戦闘内容はほぼ圧勝だったが、楓の手傷もかなりのものだった。
むしろあれだけ攻撃を受けてなぜ動けるのか不思議なほどに。
「おお! ありがとう、シンフォニー」
「ええ。これでもあなたの召喚士だからね。……それにしても。ものすごい武術ね。古竜拳法? 見たことない戦術だし、見たことない生物のイメージが見えたわ」
「ああ。あれは私の家系に伝わる武術なの」
古竜拳法。
楓の祖父、東雲秀俊が作った独自の武術。
元となったのは中国に伝わる象形拳。動物の動きを取り入れ武術として昇華したもの。
秀俊は若い頃中国に渡り、象形拳に感銘を受け自ら独学で学んだ。
そしてより強力な動物をモデルとした武術を考え始めた。
結果、行きついたものがかつて中国で発掘された巨大な竜の骨、
後に恐竜と呼ばれる生物の動きだった。
「なるほど……。それで……何というかその……野蛮な……いや、ワイルドな戦い方なのね!」
「ははは。言いたいことは何となくわかるよ。どうしても戦いになると気分が高揚して、ああなっちゃうのよねー」
今の楓と、戦闘時の楓はかなり違う。
今は物腰穏やかで親しみやすそうなのに。
戦闘時は言動が荒っぽくなり、一人称も変わる。
まるで別人のようだ。
「あっ。そうだ。シンフォニー、私もひとつ気になることが」
「なあに?」
「さっき、あいつが、たった一人の魔術師に召喚された勇者って言ってたけど、あれどういう意味?」
「ああ。それは勇者召喚の法則のことよ」
勇者召喚の儀は、本来複数人で行う儀式だ。
その理由はより多くの魔力を使って、より強力な勇者を召喚するため。魔法陣に加えられる魔力量が多ければ多いほど強力な勇者を召喚できる確率が上がる。
だから複数人で行い、魔力量の底上げを行う。「サンクティア王国」では、50人の魔術師で行われてる。

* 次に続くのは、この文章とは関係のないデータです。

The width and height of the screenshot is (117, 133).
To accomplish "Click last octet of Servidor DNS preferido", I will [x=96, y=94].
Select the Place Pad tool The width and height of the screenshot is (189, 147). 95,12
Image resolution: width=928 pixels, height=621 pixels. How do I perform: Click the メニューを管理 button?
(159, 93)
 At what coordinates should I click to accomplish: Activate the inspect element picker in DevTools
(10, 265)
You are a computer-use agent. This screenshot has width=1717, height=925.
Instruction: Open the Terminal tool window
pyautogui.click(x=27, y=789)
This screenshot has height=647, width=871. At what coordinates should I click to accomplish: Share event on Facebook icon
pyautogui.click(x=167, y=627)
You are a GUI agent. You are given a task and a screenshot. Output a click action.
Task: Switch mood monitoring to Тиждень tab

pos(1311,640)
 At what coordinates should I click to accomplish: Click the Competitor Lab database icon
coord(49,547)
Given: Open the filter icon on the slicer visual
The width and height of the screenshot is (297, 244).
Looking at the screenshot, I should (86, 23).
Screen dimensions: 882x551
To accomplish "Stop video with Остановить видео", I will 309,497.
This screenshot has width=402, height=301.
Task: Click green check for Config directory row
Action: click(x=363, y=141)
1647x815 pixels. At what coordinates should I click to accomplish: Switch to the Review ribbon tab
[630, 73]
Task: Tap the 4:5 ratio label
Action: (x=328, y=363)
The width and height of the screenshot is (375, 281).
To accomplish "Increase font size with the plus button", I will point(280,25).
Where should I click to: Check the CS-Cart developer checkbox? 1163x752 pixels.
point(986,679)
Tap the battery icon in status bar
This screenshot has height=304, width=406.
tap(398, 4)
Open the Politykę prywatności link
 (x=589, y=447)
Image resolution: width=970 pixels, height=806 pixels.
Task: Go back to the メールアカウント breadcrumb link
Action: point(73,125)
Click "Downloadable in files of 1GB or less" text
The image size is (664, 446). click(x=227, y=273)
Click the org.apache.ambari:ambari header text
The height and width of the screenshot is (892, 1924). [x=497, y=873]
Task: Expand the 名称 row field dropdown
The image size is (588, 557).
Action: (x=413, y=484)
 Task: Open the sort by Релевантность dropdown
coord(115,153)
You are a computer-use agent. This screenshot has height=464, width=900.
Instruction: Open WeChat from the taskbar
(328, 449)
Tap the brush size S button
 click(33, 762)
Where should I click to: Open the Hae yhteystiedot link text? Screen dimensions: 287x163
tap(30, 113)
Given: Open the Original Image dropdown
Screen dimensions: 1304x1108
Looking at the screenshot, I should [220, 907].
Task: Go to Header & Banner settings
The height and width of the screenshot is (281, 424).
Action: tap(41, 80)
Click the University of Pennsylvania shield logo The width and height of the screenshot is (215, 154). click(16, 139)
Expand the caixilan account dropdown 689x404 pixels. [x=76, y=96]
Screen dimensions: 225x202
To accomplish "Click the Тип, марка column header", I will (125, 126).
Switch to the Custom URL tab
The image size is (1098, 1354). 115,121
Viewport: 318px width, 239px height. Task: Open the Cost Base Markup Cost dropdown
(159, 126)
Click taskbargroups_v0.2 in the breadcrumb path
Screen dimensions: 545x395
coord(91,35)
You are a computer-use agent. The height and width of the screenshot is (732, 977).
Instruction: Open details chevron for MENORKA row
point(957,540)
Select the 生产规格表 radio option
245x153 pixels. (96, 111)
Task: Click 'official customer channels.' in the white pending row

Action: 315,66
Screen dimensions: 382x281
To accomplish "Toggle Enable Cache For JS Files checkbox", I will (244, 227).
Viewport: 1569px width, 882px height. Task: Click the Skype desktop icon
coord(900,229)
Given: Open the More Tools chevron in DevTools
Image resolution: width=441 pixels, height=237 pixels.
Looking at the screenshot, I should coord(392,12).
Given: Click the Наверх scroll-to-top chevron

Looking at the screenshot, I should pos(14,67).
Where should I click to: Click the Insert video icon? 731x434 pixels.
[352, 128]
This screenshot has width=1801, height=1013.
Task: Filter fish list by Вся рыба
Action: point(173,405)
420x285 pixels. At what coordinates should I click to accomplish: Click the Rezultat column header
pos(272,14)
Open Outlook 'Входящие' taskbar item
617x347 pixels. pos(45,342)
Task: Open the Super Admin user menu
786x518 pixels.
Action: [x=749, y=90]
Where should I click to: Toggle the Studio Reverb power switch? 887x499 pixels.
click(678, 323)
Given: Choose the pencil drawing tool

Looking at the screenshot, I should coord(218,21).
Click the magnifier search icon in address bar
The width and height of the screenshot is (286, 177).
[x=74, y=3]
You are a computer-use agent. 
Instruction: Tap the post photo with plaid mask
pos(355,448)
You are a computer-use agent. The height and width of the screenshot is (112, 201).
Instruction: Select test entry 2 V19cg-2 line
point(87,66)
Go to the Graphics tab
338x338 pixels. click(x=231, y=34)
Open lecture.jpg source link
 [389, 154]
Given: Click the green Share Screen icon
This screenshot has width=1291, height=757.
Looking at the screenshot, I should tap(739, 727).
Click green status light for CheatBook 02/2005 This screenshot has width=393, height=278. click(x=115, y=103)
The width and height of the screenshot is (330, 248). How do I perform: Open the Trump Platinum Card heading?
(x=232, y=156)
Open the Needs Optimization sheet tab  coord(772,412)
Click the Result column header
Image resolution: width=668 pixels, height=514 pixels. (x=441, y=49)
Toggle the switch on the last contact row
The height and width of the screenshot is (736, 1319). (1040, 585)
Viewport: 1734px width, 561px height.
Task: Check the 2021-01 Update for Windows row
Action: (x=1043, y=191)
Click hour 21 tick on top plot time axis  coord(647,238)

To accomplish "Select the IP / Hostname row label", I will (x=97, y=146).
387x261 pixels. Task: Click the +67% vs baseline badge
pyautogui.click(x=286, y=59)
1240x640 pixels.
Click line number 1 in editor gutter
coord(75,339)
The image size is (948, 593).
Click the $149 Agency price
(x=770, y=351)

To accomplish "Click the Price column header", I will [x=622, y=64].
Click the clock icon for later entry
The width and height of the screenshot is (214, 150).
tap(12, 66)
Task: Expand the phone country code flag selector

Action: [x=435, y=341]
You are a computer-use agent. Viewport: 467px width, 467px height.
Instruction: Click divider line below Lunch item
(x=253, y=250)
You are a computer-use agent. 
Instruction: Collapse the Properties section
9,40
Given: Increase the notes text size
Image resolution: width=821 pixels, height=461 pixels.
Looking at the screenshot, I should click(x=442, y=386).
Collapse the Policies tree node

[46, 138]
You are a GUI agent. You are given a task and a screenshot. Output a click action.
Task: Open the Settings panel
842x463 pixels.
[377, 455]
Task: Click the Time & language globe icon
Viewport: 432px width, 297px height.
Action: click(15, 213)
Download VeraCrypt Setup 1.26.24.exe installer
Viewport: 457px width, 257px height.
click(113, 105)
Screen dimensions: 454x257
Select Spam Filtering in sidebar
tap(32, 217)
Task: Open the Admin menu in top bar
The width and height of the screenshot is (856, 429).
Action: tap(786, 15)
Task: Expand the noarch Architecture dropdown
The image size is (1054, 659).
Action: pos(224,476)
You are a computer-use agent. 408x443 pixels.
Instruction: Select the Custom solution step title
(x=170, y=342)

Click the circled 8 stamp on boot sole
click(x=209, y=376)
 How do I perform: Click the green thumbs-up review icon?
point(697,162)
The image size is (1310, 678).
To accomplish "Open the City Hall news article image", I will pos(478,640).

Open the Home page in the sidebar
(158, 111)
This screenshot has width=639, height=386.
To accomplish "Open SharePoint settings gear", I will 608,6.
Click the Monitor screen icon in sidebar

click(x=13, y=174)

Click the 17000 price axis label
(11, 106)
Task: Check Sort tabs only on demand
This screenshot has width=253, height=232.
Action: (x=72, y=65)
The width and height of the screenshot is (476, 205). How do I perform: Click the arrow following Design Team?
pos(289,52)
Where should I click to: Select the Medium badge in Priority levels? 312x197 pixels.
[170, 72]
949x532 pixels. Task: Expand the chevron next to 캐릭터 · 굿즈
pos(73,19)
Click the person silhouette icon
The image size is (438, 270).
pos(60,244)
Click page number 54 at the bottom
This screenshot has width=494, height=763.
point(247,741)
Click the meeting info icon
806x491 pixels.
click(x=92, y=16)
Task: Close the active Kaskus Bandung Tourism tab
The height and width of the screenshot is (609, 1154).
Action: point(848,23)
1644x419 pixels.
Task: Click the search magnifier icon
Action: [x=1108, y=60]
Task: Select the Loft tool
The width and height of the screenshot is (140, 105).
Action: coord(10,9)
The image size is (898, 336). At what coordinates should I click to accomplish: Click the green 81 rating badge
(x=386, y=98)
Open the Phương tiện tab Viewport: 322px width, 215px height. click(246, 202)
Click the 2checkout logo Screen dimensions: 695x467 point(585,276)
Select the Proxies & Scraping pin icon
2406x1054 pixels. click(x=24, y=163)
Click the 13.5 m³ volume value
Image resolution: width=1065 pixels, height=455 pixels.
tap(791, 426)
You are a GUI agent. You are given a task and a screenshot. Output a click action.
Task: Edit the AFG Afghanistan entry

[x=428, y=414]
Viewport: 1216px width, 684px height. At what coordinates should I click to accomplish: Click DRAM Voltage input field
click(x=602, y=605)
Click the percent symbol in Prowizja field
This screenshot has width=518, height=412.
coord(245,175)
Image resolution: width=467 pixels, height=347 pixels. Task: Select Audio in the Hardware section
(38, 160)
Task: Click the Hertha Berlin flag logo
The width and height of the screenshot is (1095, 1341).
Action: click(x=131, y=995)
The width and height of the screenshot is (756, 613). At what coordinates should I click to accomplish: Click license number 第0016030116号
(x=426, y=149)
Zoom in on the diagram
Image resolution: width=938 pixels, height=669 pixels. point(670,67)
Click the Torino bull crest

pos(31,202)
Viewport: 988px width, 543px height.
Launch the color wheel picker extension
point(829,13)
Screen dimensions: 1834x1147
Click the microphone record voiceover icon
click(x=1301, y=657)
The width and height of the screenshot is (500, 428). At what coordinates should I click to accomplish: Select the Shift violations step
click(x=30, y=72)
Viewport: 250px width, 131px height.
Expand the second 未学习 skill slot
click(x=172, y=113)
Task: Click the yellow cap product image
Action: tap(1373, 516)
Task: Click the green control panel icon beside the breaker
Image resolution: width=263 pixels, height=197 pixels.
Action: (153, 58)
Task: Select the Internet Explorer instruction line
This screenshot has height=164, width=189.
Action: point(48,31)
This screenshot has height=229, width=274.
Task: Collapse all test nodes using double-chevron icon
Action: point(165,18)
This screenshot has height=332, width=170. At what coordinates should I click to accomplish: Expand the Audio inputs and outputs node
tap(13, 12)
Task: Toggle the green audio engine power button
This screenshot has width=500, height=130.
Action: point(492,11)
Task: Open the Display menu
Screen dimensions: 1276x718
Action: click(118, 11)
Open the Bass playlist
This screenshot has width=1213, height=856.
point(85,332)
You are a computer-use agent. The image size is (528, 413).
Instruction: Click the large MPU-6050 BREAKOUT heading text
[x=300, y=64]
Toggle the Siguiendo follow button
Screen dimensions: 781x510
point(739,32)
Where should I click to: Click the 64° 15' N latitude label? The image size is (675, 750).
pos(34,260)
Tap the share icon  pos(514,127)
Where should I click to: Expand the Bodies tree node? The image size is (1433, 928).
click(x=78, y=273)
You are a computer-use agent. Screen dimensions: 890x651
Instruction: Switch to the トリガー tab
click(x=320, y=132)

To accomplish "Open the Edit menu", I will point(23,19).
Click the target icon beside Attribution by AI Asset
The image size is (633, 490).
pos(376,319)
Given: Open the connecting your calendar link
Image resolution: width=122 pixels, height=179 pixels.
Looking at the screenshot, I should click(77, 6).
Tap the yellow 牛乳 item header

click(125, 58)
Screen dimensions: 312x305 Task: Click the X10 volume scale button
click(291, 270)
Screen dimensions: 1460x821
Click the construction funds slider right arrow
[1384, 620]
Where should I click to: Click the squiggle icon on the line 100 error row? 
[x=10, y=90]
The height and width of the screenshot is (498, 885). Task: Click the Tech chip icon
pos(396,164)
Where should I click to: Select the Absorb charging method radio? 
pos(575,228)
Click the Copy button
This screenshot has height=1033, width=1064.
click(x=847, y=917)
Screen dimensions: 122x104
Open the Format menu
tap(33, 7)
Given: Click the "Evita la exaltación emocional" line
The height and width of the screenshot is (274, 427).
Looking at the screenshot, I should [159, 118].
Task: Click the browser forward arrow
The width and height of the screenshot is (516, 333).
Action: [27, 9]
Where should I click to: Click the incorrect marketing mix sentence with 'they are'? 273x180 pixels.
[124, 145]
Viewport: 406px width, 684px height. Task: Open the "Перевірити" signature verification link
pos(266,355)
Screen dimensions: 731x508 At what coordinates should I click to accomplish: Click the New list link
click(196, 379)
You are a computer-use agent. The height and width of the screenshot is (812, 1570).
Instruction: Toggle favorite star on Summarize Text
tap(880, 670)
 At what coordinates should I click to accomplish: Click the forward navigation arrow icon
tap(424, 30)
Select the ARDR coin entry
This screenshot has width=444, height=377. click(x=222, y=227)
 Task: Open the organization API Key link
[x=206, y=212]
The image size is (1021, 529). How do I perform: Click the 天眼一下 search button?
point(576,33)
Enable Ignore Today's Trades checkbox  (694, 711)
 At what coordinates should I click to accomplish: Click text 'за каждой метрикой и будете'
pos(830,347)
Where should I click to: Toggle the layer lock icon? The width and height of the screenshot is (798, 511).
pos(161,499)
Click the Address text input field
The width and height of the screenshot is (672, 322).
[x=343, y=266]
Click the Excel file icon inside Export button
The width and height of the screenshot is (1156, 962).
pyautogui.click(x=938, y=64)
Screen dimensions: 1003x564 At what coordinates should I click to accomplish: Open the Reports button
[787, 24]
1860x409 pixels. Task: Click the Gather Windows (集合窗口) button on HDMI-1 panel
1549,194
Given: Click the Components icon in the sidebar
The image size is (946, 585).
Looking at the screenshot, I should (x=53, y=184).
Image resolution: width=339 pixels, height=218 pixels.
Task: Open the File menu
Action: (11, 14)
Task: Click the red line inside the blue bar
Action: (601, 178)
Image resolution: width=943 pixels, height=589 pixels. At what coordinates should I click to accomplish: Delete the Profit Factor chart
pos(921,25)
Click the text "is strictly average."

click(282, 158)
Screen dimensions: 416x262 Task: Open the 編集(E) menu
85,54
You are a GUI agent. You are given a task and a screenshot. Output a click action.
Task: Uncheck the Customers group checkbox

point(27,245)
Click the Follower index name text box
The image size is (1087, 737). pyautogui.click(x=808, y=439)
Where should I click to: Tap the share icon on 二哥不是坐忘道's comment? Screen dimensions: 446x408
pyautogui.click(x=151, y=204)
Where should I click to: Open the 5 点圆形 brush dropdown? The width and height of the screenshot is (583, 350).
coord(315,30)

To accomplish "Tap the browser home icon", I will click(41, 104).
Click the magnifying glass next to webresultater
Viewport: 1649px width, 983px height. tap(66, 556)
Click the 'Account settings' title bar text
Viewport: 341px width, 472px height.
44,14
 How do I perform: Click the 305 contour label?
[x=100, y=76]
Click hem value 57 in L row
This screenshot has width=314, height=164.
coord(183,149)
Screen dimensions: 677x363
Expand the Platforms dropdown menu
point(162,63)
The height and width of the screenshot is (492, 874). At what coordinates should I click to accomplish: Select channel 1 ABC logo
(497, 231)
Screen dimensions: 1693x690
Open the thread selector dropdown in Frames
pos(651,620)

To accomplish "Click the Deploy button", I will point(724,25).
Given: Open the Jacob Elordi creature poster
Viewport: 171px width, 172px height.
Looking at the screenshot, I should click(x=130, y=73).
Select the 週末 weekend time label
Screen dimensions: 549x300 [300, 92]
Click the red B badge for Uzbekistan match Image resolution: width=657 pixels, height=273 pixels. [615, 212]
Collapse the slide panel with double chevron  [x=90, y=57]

「ふーん。なるほど。じゃあ私は1人の魔術師から召喚されたから……、相当な雑魚ってこと?」
楓は怪訝な顔をする。
今の話を元にすれば確かに、楓は最底ランクの勇者ということになる。
「あー、いやいや、そんなことないよ! あなたは私1人で召喚したけど、実際の魔力量は30人分使ったから」
「ん? 1人だけど30人?」
楓は不思議そうに首を傾げる。マーガレットが言ったことが理解できなかったからだ。
「そうね……。実際見た方が早いかも」
2人は再び小屋の中に入り、マーガレットが近くにあった鉄の棒で床板を剥がし始めた。
「この家ね。実は地下室があるんだ。多分食料とかを備蓄するために作られたんじゃないかな?」
そんなことを言いながらベリベリと剥がす。
そして人の頭が入るくらいの穴が空いた。カビ臭い嫌な匂いが吹き出してくる。中は真っ暗で何も見えない。
「"光よ"」
そう唱えると突然空間に光の玉が出現した。
「おお! ほんっと魔術って便利ね!」
「ふふ。さあ中を見てみて」
そう言って光源を暗い地下室の中に入れた。
楓はしゃがみ、中を覗き込む。
真っ暗な地下室の様子が少しづつ見えてくる。
「私ね、気づいたんだ。魔力量が勇者の実力を左右するなら別に詠唱を大人数で行う必要はないんじゃないかなって。だから私は実験したの。詠唱は1人、だけど魔力量は30人分の儀式を……。
他人の体を使って」
そこには、複数人の人間の死体が並んでいた。
ざっと数えただけでも30人。
その人数が狭い地下室の中で、椅子に縛り付けられ並べられている。
よく見ると、彼らが座らされている椅子には何か文字が刻まれている。
これは魔力を抽出するための術式だ。この椅子に座らせ、その上で勇者召喚の儀を行う。
そうすることで、椅子に座っている者は自動的に魔力が魔法陣に流れていく。
言ってしまえば彼らは生きた魔力電池だ。
「この人たちは……」
「ああ! 勘違いしないでね! 関係ない人じゃないよ。彼らは私を追ってきた聖騎士なの」
マーガレットは勇者召喚の儀を持ち出し逃亡した。
その時30人ほどの聖騎士が彼女を追跡した。
マーガレットは彼らを蒔くために、そして儀式に必要な魔力を確保するために、彼らを逆に捕まえることにした。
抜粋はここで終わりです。